以下Python(PySpark)示例代码演示了上述部分原则,示例的适用场景为纽约市出租车行程数据集。
def prepare_input(my_input_df):
from pyspark.sql import functions as F
filter_column = "vendor_id"
filter_value = "CMT"
df_filtered = my_input_df.filter(filter_value == F.col(filter_column))
approx_number_of_rows = 1000
sample_percent = float(approx_number_of_rows) / df_filtered.count()
df_sampled = df_filtered.sample(False, sample_percent, seed=0)
important_columns = ["medallion", "tip_amount"]
return df_sampled.select([F.col(c).cast(F.StringType()).alias(c) for c in important_columns])
你可以套用类似的逻辑和Spark概念,在Pipeline Builder或其他Spark API(如SQL、Java)中实现数据准备逻辑。
合并为单个分区并设置输出格式¶
数据导出准备完成后,你需要对数据执行重分区(repartition) 或合并(coalesce) 操作,将数据归集到单个分区,这样输出就只有一个可供下载的文件。之后将输出格式设置为CSV,或其他支持的格式,例如JSON、ORC、Parquet、Avro。下文示例将展示如何在Pipeline Builder、Python和SQL中对数据重分区并设置输出格式。
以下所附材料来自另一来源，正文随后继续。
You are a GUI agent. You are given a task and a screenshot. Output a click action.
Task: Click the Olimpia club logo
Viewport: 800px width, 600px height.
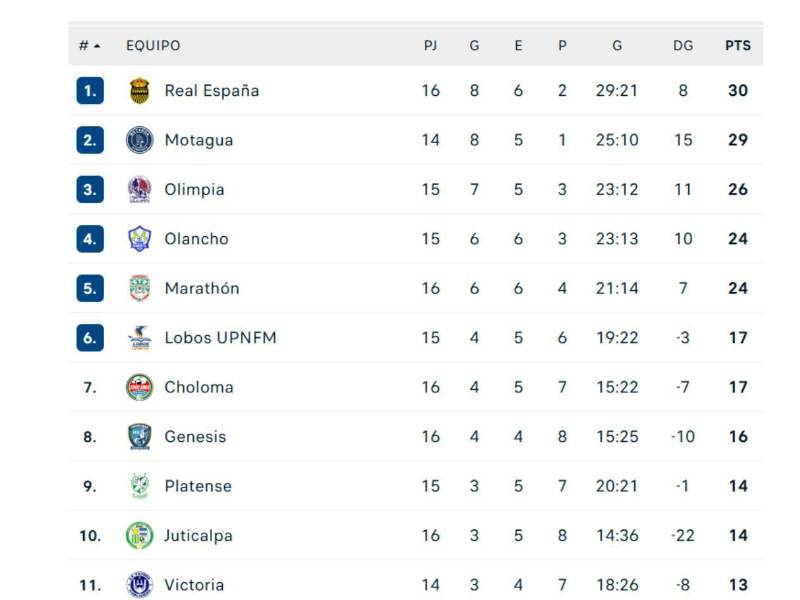click(x=140, y=189)
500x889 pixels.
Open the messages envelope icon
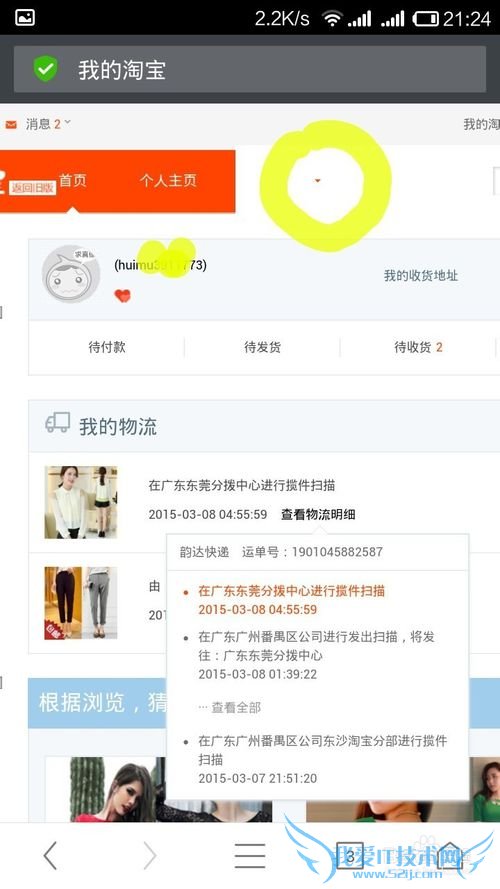11,124

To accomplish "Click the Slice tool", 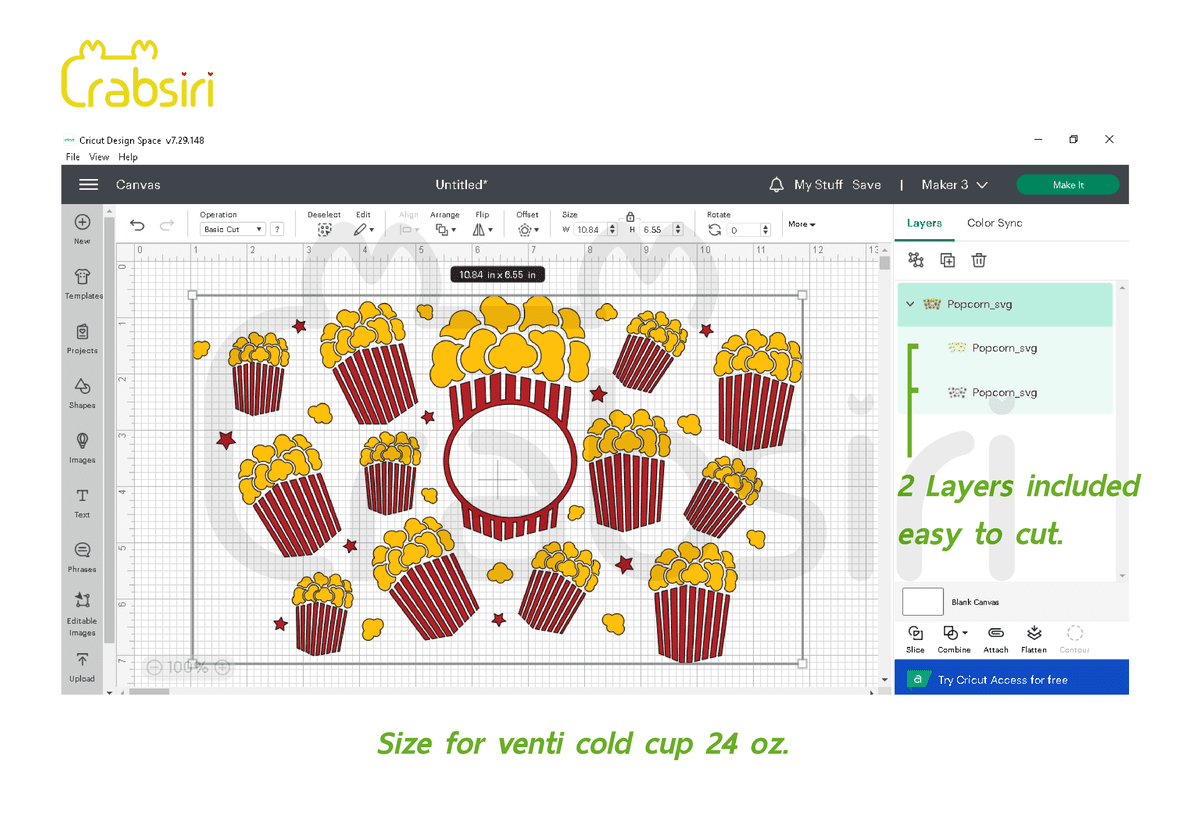I will 915,634.
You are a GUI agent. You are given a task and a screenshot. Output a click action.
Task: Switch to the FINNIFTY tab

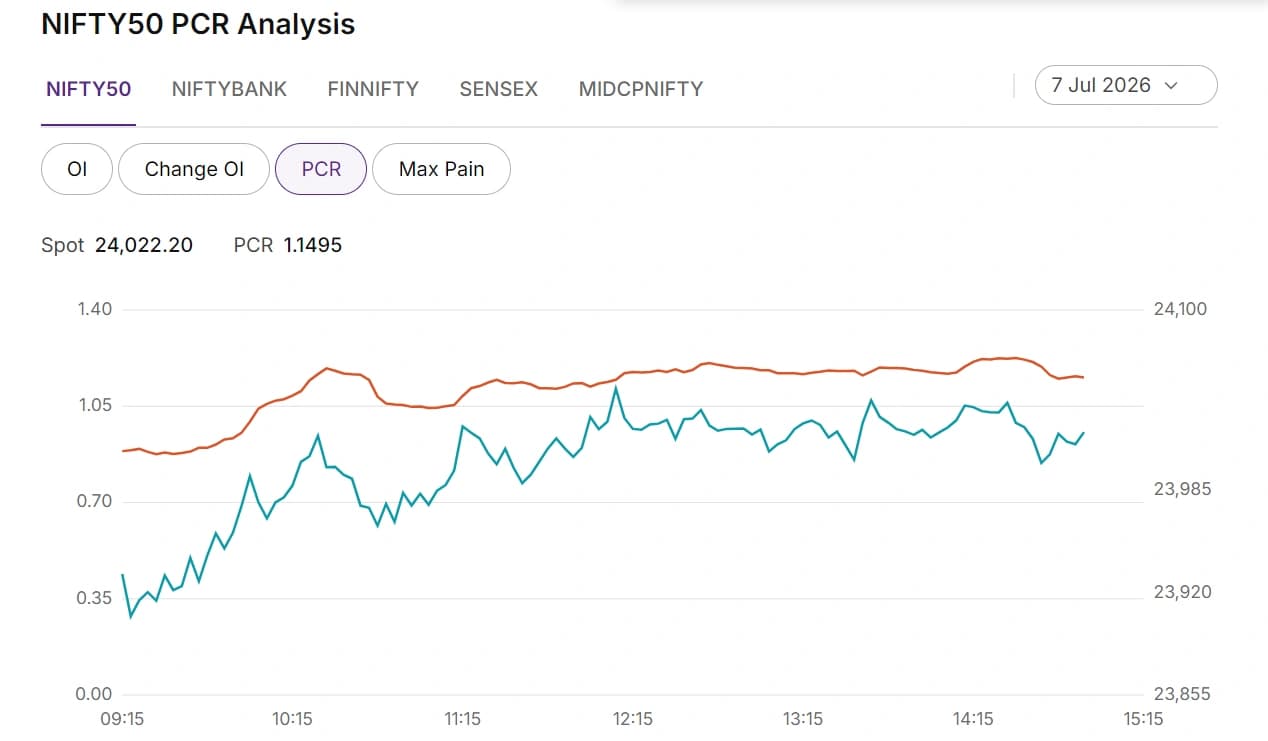tap(373, 89)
:::callout{theme="neutral"}
repartition(1)和coalesce(1)都可以将数据合并为单个分区,但如果同一个转换操作中包含过滤步骤,应当避免使用coalesce,因为coalesce会合并上游任务,可能导致过滤操作无法分布式运行。
:::
Pipeline Builder¶
首先,使用重分区数据(Repartition data) 转换将你的数据合并为1个分区。

之后,在流水线输出配置中,将写入格式设置为CSV(或其他任意支持的格式)。

Python¶
from transforms.api import transform, Input, Output
@transform(
output=Output("/path/to/python_csv"),
my_input=Input("/path/to/input")
)
def my_compute_function(output, my_input):
output.write_dataframe(my_input.dataframe().repartition(1), output_format="csv", options={"header": "true"})
SQL¶
CREATE TABLE `/path/to/sql_csv` USING CSV AS SELECT /*+ REPARTITION(1) */ * FROM `/path/to/input`
你可以查阅官方Spark文档 ↗获取更多CSV生成选项(请注意Pipeline Builder仅开放了这些选项的子集)。
:::callout{theme="neutral"}
在上述示例中,我们将数据合并为单个分区,因此输出数据集只会生成1个可供下载的CSV文件。这意味着所有数据必须能够放入单个Spark执行器的内存中,这也是我们建议先对数据做过滤或采样的原因。如果无法对数据做过滤或采样,且数据量过大无法放入单个执行器内存,你可以通过合适的Spark配置文件(Spark profile)提高执行器内存。你也可以将分区数设置为大于1的数值:使用大于1的参数执行repartition可以减少单个执行器需要承载的数据量,但这也意味着输出数据集会包含多个CSV文件,你需要分别下载这些文件,而无法下载单个整合文件。
:::
获取可下载文件¶
数据集构建完成后,跳转到数据集页面的详情(Details) 标签页,即可看到可供下载的CSV文件。